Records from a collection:
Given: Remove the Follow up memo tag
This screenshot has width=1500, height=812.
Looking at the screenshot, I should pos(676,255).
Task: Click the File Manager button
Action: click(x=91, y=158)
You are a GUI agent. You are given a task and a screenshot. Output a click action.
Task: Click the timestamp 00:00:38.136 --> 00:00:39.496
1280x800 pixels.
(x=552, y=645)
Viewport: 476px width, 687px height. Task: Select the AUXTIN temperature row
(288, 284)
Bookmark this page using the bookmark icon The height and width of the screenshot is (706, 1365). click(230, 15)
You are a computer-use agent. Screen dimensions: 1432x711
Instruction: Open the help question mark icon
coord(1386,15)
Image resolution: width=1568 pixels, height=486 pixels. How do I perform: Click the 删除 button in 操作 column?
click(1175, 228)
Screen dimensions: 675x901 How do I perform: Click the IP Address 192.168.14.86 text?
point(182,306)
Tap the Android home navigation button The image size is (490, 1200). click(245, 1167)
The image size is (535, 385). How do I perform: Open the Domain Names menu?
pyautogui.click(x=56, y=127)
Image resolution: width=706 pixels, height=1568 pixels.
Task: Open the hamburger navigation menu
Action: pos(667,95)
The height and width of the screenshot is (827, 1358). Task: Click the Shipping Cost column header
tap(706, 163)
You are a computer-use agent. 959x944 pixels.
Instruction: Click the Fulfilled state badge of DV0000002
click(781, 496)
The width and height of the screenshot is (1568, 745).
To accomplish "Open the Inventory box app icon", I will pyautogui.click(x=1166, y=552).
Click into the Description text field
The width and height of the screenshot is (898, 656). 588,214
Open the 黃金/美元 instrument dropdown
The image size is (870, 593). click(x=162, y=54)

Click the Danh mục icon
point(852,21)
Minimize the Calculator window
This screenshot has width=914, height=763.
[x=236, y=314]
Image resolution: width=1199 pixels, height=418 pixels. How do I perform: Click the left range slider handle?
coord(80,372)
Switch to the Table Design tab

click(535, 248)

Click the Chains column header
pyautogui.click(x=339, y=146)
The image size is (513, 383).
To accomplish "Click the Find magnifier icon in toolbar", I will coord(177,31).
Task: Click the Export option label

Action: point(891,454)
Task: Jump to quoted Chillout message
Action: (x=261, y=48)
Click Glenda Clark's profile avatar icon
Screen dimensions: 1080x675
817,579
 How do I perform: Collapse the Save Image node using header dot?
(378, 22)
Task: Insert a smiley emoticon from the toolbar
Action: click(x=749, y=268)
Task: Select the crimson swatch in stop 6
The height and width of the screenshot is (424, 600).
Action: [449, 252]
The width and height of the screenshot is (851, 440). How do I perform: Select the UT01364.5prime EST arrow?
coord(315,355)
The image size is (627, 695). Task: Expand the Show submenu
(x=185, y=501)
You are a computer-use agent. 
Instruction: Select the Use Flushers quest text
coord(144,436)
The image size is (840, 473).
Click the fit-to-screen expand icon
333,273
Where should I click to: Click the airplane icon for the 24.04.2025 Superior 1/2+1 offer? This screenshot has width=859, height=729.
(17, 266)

> **Prompt**
Where a line of the records contains the word "computer", count it; state only the final tally.

> **Expected answer**
3